Ich atmete tief durch und nickte. „Den Eindruck hatte ich auch“, erwiderte ich. „Aber wer weiß, ob sie das heute auch noch so sieht.“

„Natürlich wird sie das“, sprach mir Flo gut zu. „Mach dir keine Sorgen.“ Sie machte eine kurze Pause. „Wann hast du deinen Termin?“

„Gleich jetzt um zehn“, murmelte ich und dachte daran, dass ich dafür sogar extra meine Schicht im Coffeeshop verschoben hatte. Was allerdings problemlos geklappt hatte – wahrscheinlich, weil Eric meinen Chef tatsächlich die 25.000 gezahlt hatte, um Greg feuern zu lassen.
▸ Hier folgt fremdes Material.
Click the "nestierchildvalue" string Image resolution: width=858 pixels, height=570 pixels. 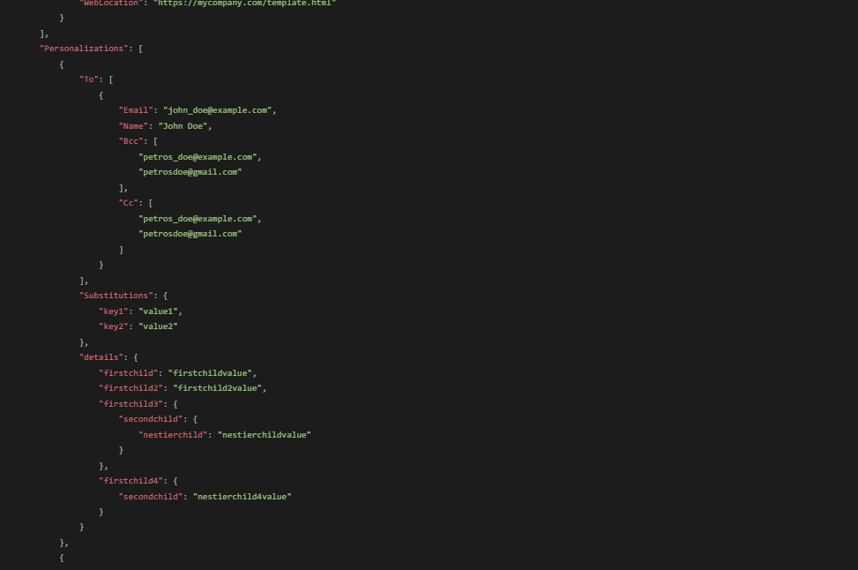(x=264, y=435)
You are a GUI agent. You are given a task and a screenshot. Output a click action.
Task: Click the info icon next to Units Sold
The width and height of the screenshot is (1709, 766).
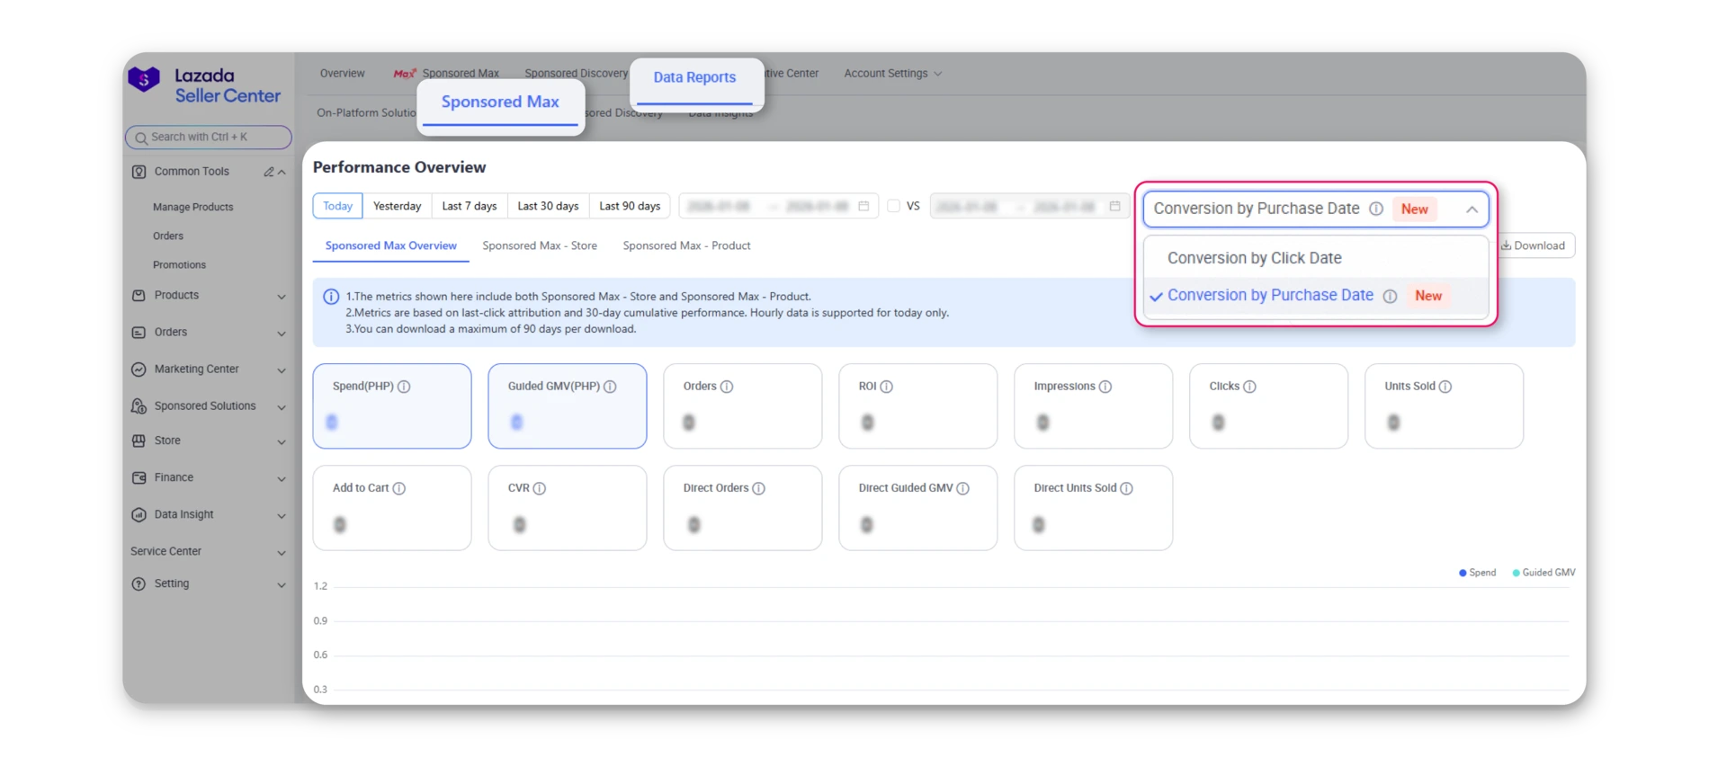click(x=1445, y=387)
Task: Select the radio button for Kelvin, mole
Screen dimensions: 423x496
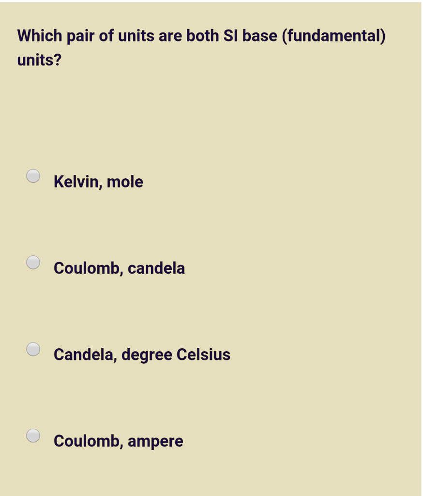Action: coord(33,176)
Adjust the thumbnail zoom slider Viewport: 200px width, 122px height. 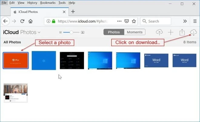click(72, 32)
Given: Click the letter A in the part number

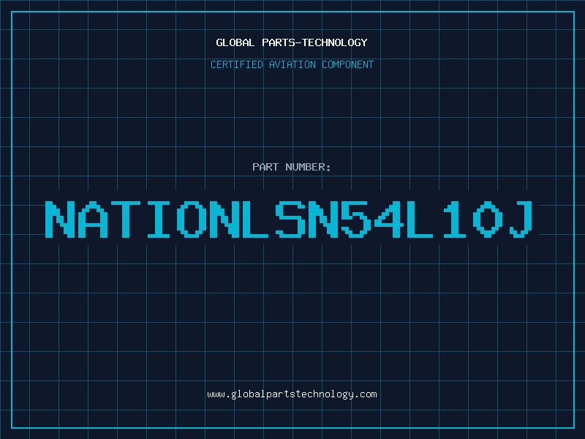Looking at the screenshot, I should (93, 220).
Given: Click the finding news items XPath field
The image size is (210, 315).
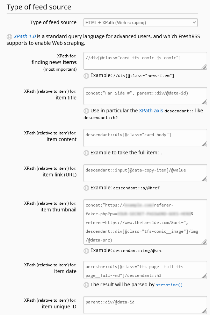Looking at the screenshot, I should point(144,60).
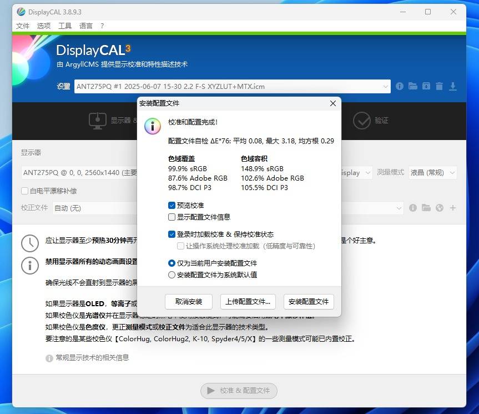
Task: Click the settings info icon beside the profile dropdown
Action: (x=399, y=86)
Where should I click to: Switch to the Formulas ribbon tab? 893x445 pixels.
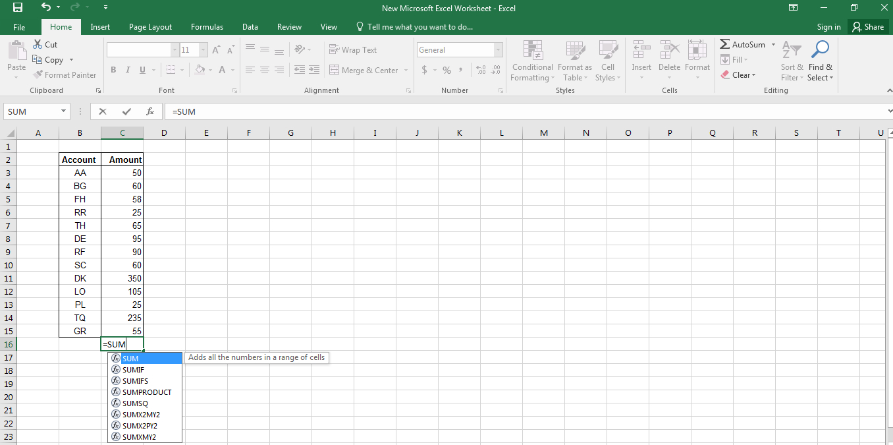click(x=207, y=27)
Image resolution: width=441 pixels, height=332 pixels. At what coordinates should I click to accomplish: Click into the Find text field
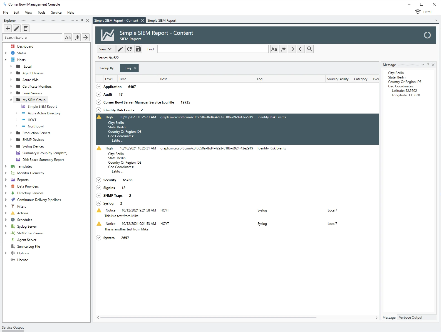pyautogui.click(x=213, y=49)
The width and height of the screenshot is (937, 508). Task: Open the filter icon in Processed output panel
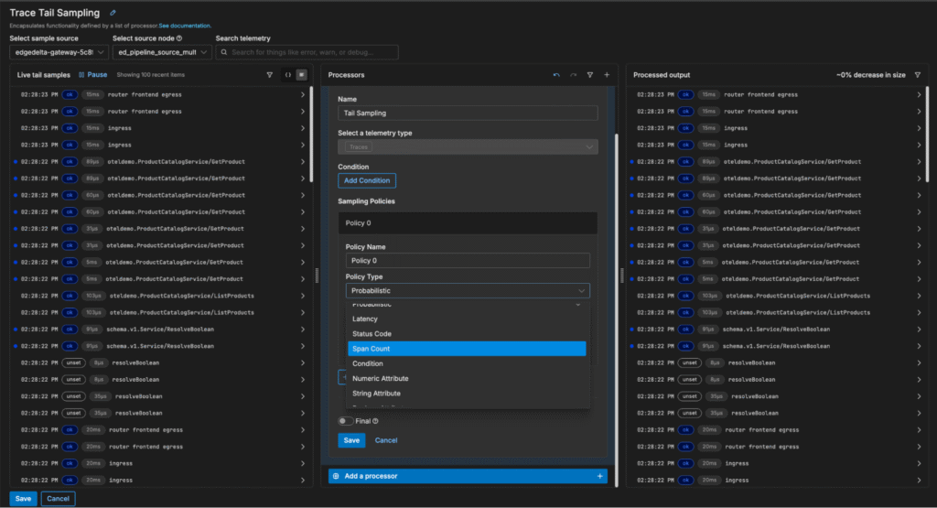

„Esther? Alles okay?“, fragte Flo, als wir vor dem Büro der Dekanin ankamen. Ich straffte die Schultern und nickte.

„Ja“, sagte ich dann. „Alles bestens.“

„Lass dich nicht unterkriegen“, flüsterte Flo und nahm mich in den Arm.

Ich nickte und betrat nach kurzem Klopfen das Büro.

Die Dekanin und Mister Norris waren schon beide anwesend und unterhielten sich vertraulich miteinander, als ich den Raum betrat.

„Ah. Auf die Minute pünktlich“, bemerkte die Dekanin und streckte den Rücken durch. Heute trug sie ein taubenblaues Kostüm, das ihre schlanke Figur betonte. „Sie wollten mich und Mister Norris noch einmal sprechen. Ich bin gespannt, was Sie zu sagen haben.“ Die Dekanin strich sich beiläufig durch ihre elegante Kurzhaarfrisur und blickte mich auffordernd an.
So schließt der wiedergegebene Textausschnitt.